(AIM OF THE EXERCISE): How many lines of the data contain the word "Toggle"? Give only that number.

(INPUT DATA):

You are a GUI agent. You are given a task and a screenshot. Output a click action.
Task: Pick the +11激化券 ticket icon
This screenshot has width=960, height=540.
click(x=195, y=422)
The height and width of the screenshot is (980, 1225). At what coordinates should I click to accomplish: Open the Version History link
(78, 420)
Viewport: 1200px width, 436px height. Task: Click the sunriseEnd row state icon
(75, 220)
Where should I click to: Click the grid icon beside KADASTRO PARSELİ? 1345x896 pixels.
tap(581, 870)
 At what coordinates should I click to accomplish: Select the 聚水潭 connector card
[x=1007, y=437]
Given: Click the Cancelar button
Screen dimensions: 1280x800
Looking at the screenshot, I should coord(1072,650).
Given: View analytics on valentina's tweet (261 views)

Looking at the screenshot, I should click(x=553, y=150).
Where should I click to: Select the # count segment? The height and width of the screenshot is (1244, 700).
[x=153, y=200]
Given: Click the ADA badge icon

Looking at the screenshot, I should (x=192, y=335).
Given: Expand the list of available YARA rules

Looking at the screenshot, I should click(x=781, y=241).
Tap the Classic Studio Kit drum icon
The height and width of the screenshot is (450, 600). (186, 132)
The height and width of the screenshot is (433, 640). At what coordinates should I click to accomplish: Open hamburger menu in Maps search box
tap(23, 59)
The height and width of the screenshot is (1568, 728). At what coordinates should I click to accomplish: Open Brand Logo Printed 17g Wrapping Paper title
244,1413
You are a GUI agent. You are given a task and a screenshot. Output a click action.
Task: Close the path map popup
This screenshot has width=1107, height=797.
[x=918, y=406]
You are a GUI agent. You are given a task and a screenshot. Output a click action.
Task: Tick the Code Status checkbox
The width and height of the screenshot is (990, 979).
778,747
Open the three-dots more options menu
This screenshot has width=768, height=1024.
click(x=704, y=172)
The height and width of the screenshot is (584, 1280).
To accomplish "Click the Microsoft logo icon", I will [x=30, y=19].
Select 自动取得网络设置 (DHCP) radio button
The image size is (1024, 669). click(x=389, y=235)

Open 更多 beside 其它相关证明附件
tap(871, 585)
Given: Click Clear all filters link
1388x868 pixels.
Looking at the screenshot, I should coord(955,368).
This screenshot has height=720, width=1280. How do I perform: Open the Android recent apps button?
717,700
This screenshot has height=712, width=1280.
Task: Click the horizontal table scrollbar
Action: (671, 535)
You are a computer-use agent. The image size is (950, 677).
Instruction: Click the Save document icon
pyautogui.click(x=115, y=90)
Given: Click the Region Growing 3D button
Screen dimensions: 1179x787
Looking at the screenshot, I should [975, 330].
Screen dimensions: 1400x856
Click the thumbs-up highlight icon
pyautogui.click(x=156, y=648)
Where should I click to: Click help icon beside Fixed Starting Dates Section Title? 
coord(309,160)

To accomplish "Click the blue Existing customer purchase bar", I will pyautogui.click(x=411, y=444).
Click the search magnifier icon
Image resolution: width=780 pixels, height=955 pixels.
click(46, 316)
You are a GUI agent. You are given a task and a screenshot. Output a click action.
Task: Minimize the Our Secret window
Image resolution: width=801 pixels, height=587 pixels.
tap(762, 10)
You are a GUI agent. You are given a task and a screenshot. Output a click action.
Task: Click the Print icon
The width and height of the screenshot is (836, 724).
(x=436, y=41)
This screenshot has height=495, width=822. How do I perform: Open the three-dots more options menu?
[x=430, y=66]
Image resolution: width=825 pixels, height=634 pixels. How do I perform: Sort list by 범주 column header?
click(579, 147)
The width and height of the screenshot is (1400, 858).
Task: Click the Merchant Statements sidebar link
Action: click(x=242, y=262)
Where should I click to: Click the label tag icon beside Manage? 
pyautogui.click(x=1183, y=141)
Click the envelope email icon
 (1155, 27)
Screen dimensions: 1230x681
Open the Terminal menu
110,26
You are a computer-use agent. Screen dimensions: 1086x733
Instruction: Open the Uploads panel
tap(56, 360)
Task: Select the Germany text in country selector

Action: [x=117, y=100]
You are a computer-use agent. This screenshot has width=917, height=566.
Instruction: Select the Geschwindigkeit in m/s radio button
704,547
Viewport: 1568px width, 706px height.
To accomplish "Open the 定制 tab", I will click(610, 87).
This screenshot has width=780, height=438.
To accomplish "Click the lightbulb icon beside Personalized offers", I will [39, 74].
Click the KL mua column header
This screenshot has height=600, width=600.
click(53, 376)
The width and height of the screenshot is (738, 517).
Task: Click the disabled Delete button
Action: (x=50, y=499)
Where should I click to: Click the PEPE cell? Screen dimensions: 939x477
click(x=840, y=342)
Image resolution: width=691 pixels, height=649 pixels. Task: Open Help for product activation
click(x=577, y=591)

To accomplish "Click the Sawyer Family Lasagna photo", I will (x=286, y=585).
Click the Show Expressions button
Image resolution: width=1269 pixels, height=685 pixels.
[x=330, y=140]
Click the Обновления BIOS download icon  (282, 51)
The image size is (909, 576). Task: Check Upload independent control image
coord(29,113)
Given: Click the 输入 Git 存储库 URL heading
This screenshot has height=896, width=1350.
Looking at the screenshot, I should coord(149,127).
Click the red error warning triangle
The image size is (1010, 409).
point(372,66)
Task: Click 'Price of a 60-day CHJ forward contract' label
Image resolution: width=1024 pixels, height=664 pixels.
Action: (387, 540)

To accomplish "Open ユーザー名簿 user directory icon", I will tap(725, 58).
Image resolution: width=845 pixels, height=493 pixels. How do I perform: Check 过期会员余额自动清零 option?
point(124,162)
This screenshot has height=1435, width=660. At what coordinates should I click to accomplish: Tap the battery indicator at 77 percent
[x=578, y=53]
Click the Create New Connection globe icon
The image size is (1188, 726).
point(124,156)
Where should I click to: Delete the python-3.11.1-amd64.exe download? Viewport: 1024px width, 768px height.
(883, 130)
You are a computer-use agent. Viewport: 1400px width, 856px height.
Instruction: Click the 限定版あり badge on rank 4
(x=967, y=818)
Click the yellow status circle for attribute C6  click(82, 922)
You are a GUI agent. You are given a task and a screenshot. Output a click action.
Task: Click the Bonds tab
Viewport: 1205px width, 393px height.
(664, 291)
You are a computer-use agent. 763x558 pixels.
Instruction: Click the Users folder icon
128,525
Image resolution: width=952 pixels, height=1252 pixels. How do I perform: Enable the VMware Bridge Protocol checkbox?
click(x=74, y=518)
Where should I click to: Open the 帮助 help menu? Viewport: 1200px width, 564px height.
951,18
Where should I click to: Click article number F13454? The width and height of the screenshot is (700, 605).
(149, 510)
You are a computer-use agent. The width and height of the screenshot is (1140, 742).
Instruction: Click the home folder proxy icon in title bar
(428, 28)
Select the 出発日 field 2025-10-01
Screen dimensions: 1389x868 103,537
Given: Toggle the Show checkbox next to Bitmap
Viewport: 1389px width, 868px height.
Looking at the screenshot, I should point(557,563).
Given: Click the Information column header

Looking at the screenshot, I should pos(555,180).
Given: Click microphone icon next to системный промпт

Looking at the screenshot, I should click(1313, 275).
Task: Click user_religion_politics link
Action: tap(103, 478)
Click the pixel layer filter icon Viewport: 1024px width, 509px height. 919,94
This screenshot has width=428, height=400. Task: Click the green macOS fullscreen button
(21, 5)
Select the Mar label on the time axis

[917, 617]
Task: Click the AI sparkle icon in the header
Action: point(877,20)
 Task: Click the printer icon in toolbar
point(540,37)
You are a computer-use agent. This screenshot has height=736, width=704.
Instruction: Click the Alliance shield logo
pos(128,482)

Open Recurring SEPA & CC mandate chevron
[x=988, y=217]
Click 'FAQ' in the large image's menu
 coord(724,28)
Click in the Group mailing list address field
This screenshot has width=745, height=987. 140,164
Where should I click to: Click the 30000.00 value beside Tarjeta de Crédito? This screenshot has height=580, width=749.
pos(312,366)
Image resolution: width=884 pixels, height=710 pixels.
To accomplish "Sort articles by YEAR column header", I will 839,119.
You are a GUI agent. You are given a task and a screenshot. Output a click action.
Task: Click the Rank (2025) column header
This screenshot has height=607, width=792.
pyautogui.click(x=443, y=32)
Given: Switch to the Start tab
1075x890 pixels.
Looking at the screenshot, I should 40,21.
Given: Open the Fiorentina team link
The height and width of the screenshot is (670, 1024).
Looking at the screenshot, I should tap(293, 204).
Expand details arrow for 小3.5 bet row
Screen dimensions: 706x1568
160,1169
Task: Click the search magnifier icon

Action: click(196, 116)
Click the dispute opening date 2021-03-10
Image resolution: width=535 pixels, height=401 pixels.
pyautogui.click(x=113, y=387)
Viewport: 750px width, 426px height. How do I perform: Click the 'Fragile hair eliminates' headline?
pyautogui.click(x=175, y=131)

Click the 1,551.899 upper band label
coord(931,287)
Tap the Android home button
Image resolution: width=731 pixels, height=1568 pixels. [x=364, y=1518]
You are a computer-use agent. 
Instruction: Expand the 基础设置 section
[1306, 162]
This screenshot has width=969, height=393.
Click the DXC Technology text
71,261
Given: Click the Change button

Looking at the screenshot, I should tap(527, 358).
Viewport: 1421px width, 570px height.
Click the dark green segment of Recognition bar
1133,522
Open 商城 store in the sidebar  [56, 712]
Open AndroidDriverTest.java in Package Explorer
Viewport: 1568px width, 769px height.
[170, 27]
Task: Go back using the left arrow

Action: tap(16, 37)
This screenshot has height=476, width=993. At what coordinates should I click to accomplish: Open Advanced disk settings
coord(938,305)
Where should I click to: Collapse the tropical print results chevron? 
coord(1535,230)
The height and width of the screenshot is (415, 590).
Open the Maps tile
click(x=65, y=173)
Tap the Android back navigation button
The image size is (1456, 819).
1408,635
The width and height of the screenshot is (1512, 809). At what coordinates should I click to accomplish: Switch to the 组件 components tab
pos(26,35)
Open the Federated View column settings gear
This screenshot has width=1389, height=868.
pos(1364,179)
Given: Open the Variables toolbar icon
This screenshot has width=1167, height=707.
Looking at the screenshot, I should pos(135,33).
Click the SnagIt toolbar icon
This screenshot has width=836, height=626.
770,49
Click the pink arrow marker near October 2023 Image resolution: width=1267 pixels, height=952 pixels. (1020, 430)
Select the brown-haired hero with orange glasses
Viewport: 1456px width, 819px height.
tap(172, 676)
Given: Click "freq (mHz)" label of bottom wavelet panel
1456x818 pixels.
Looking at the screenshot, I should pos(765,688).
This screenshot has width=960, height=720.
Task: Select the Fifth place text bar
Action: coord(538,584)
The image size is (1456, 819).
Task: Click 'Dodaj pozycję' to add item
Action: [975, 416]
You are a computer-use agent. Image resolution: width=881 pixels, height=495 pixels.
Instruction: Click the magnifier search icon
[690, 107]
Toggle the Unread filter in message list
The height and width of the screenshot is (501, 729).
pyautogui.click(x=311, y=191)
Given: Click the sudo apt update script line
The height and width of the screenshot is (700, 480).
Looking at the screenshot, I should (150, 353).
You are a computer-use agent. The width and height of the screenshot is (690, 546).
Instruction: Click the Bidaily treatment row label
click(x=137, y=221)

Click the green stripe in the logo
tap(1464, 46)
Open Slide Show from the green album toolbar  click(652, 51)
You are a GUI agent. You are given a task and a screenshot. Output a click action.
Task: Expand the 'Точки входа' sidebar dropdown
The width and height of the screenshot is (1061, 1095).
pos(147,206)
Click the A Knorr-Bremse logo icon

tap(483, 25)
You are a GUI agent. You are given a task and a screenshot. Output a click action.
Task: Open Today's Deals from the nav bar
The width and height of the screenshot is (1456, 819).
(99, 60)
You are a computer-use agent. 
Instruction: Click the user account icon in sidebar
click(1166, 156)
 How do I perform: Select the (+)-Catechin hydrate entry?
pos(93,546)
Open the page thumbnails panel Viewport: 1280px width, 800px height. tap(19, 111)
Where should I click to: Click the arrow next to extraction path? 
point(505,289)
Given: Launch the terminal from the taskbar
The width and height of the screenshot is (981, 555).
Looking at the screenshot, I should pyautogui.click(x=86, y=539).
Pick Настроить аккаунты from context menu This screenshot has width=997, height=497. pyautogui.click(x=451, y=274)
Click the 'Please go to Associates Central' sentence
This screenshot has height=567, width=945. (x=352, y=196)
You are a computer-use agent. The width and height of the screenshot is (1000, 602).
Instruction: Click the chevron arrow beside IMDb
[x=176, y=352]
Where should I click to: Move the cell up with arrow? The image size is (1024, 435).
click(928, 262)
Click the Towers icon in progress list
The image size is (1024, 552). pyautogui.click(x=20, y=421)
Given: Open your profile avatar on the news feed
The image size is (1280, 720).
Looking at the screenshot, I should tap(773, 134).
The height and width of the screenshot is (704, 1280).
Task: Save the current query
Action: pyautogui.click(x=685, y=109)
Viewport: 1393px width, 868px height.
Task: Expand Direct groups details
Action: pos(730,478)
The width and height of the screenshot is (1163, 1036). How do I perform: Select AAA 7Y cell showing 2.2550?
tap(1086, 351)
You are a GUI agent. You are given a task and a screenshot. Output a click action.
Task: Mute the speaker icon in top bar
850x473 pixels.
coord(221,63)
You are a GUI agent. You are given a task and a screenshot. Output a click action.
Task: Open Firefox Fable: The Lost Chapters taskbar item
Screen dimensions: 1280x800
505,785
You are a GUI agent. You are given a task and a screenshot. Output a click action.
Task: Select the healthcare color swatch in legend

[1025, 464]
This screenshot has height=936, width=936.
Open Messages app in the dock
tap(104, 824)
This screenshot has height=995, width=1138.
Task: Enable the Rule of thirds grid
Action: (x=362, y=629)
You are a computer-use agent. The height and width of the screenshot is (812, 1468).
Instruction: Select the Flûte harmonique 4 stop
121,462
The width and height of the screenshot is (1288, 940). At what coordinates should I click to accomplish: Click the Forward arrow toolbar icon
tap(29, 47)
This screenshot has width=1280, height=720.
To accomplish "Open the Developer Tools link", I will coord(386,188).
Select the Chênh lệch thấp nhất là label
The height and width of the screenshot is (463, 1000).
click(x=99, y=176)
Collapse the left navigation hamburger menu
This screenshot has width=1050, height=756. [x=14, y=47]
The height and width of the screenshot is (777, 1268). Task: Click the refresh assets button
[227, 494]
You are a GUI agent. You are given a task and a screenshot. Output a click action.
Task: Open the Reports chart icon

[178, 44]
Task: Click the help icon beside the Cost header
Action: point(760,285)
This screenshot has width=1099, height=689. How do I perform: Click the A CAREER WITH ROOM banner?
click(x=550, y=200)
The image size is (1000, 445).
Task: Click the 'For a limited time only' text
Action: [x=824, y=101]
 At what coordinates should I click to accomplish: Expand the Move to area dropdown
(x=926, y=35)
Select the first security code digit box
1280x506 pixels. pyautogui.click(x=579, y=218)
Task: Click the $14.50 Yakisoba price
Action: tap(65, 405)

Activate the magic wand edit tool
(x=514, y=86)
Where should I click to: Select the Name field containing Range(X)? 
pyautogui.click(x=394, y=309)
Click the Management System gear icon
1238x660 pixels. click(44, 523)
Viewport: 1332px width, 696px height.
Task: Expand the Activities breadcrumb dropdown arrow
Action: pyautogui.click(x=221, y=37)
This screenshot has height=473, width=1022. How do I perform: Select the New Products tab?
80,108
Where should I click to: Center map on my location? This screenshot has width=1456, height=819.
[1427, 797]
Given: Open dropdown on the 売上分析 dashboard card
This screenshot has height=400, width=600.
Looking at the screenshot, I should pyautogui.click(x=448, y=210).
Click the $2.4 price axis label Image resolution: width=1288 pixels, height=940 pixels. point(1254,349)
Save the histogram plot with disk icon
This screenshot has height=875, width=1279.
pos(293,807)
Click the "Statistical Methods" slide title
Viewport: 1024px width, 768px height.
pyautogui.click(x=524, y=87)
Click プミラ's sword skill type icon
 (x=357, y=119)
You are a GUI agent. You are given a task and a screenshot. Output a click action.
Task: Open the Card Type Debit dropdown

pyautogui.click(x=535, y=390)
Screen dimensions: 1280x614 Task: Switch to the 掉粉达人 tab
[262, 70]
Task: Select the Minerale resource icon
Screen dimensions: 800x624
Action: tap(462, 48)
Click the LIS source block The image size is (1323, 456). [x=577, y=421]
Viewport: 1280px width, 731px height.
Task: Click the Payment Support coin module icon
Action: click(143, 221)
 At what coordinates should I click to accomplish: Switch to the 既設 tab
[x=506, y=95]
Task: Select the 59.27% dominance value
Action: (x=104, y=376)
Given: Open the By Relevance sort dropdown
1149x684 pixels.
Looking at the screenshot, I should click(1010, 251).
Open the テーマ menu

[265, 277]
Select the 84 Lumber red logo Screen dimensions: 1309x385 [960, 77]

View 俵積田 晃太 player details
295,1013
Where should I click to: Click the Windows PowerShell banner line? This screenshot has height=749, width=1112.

(TASK SOLUTION): 2